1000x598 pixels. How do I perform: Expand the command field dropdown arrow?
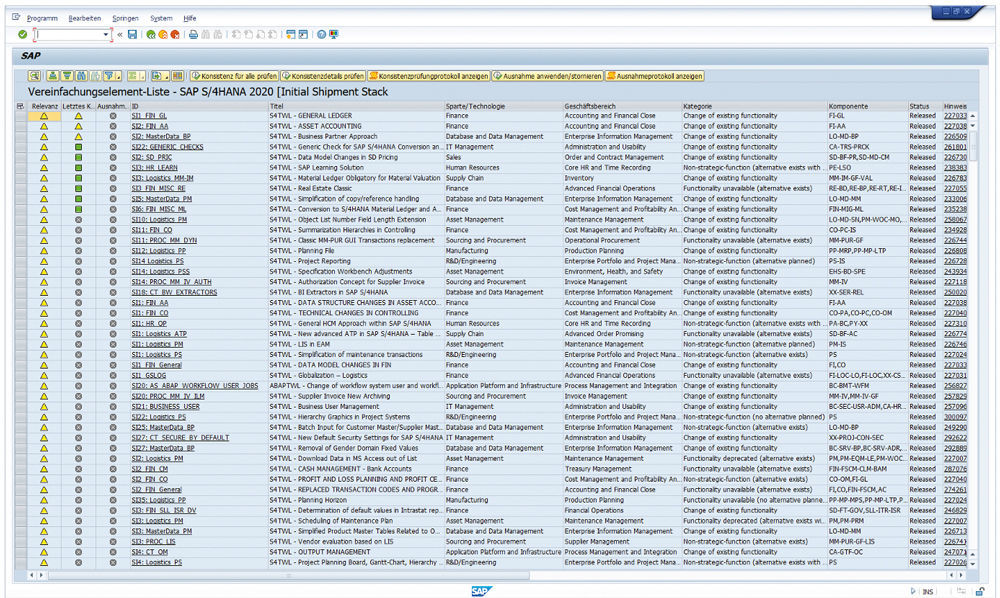point(105,34)
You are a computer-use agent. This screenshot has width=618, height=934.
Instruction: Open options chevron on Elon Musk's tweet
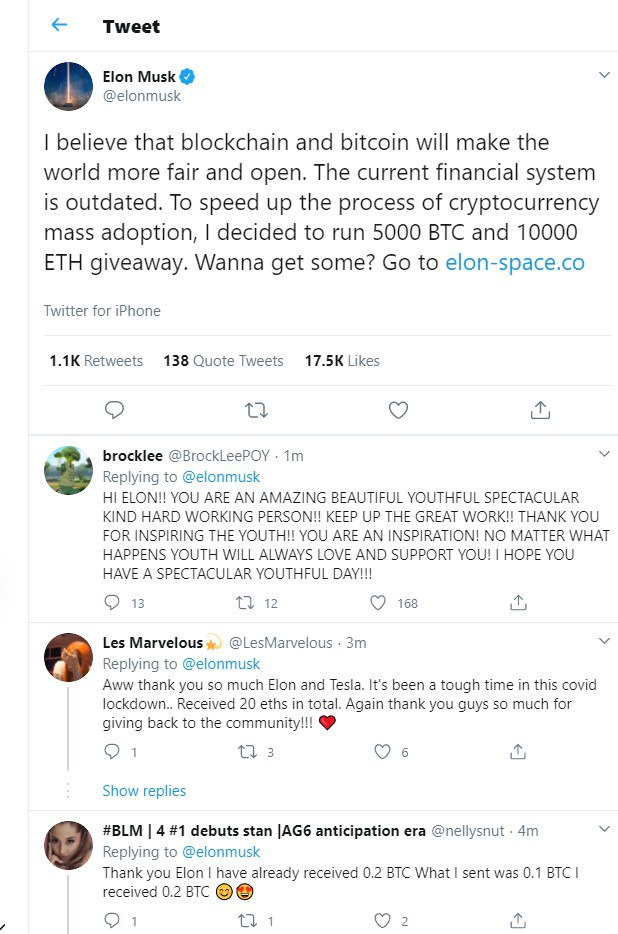(x=604, y=74)
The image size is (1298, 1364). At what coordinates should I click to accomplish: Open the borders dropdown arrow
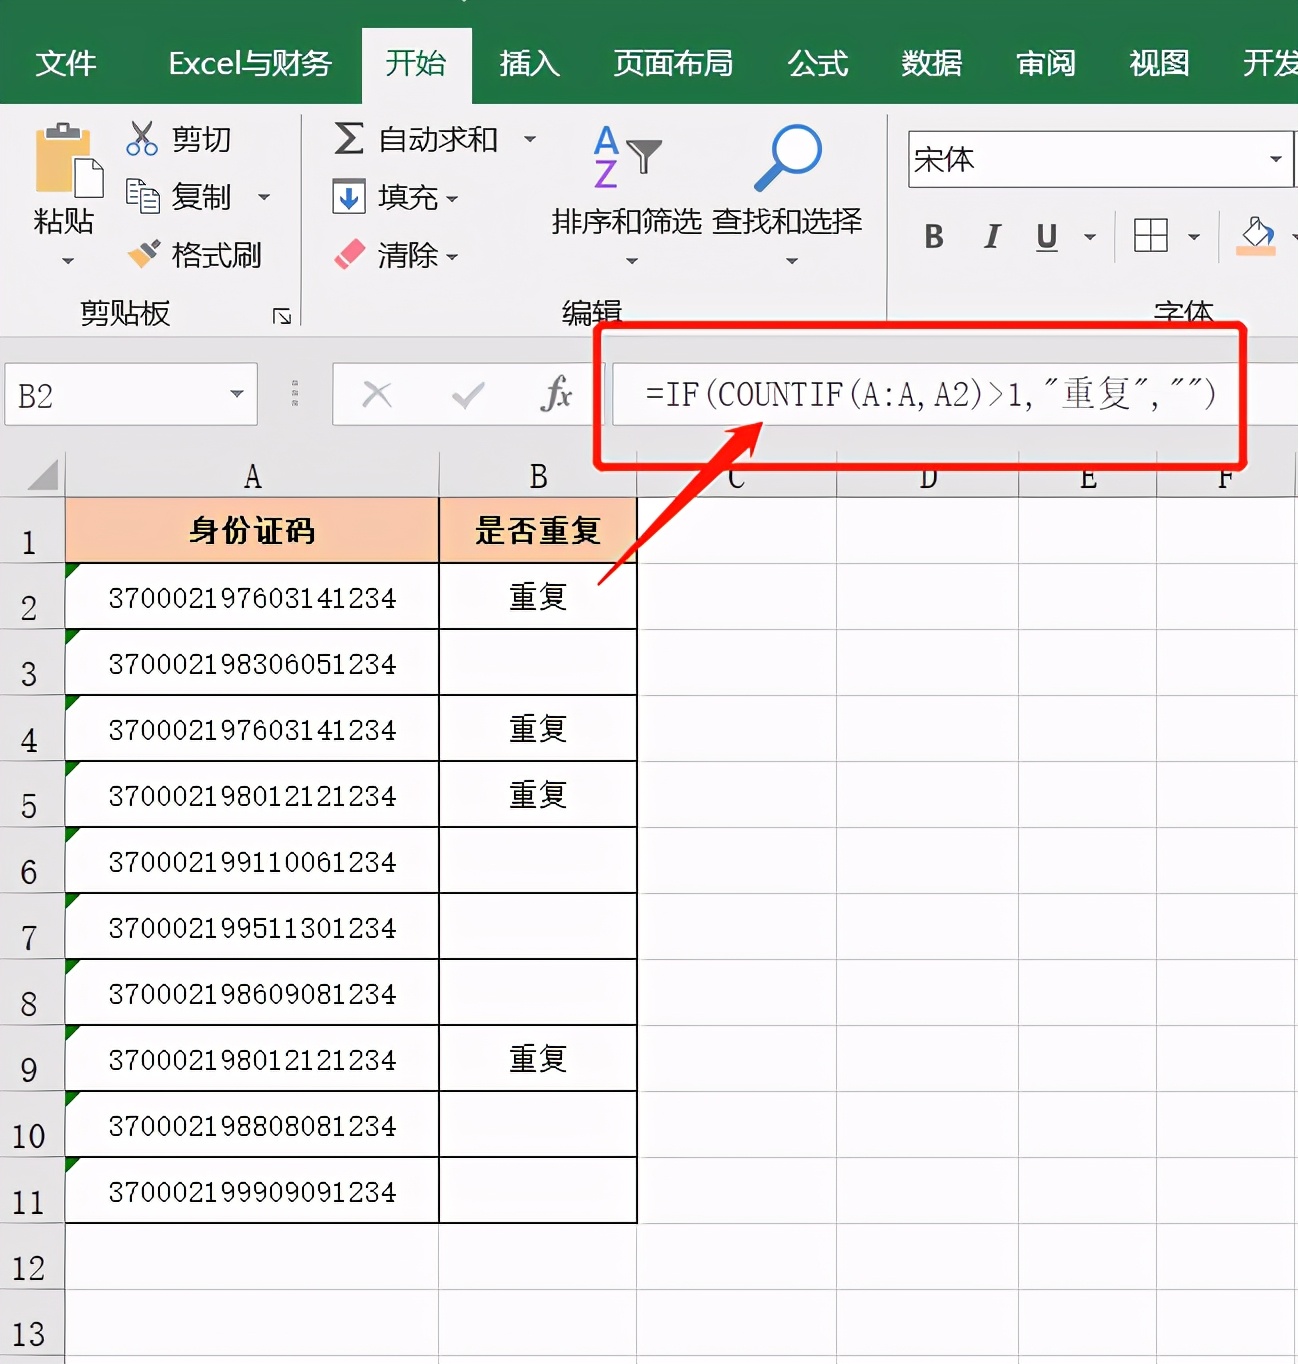click(1195, 237)
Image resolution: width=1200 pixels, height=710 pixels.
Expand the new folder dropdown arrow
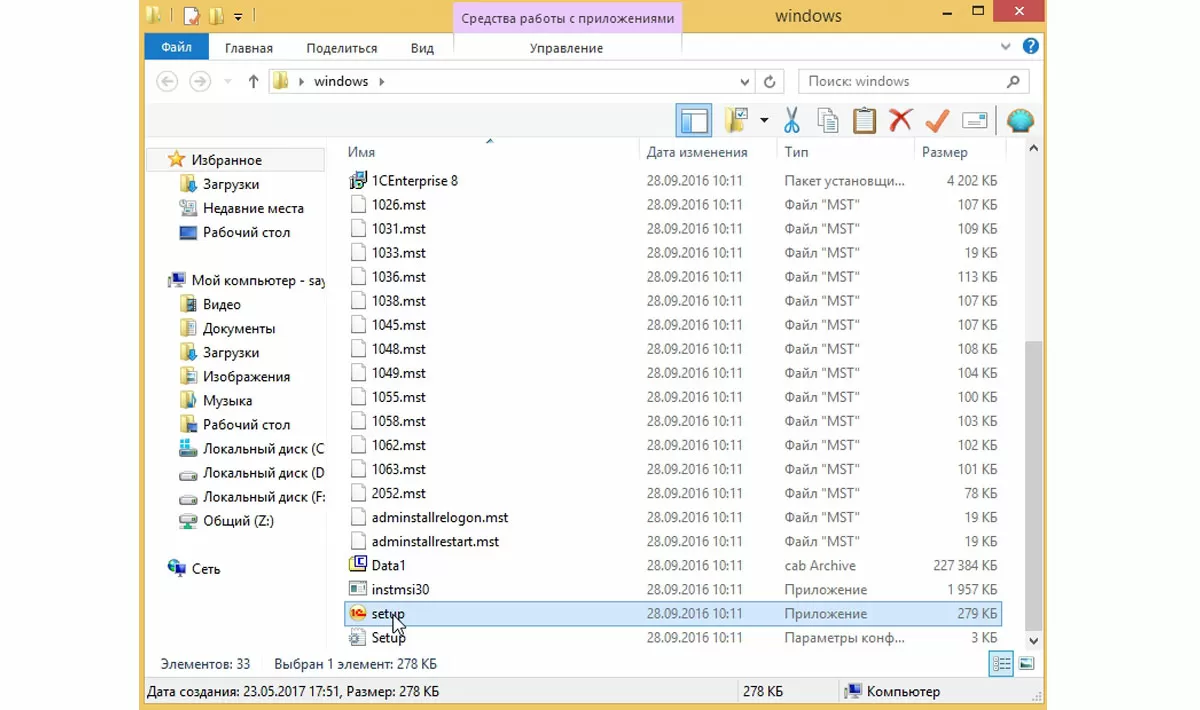click(764, 121)
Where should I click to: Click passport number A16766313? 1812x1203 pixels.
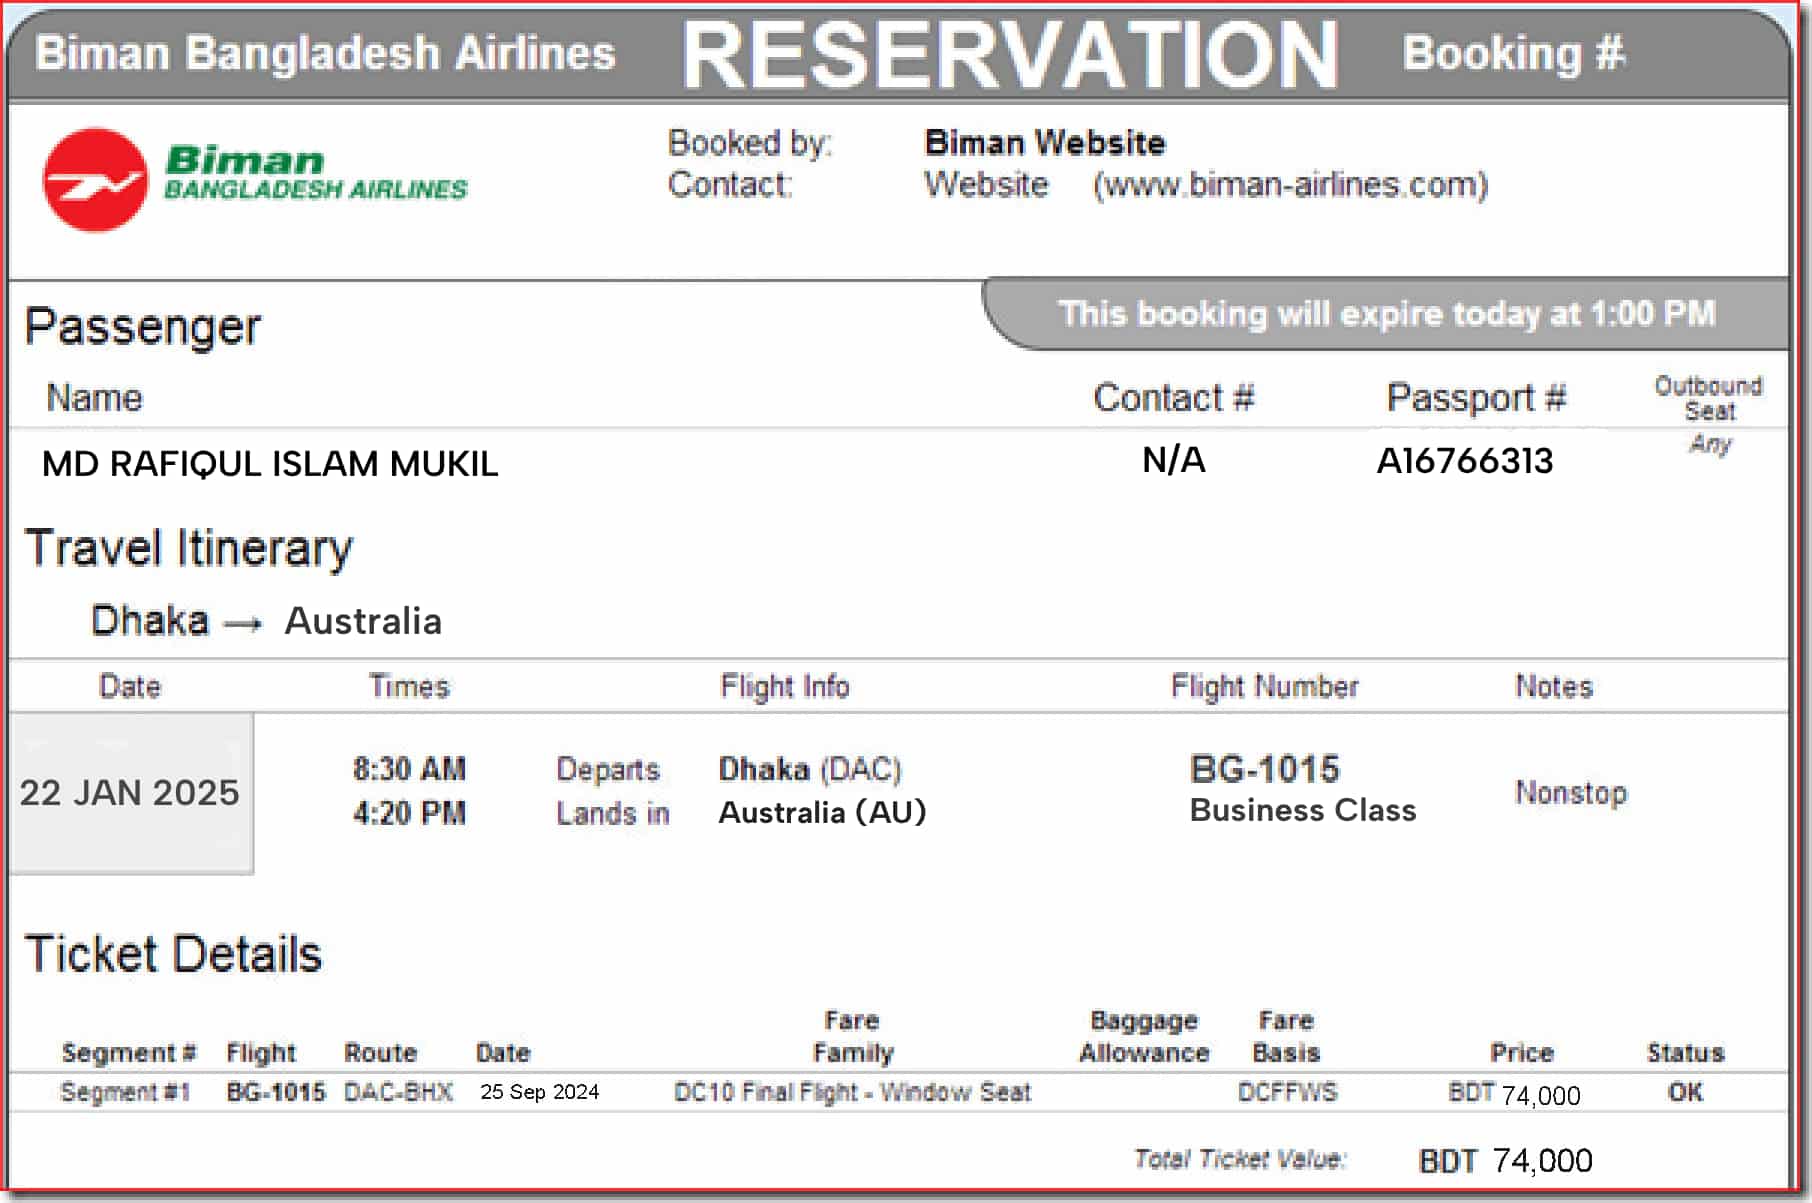coord(1464,461)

────────

Directions:
Please reproduce nothing but the lines from the one containing "Image resolution: width=1200" through the closing line of the listing, retyped word for word, pictures excluded.

Task response:
Image resolution: width=1200 pixels, height=710 pixels.
Expand the new folder dropdown arrow
click(764, 121)
Where should I click to: Click passport number A16766313? 1812x1203 pixels.
coord(1464,461)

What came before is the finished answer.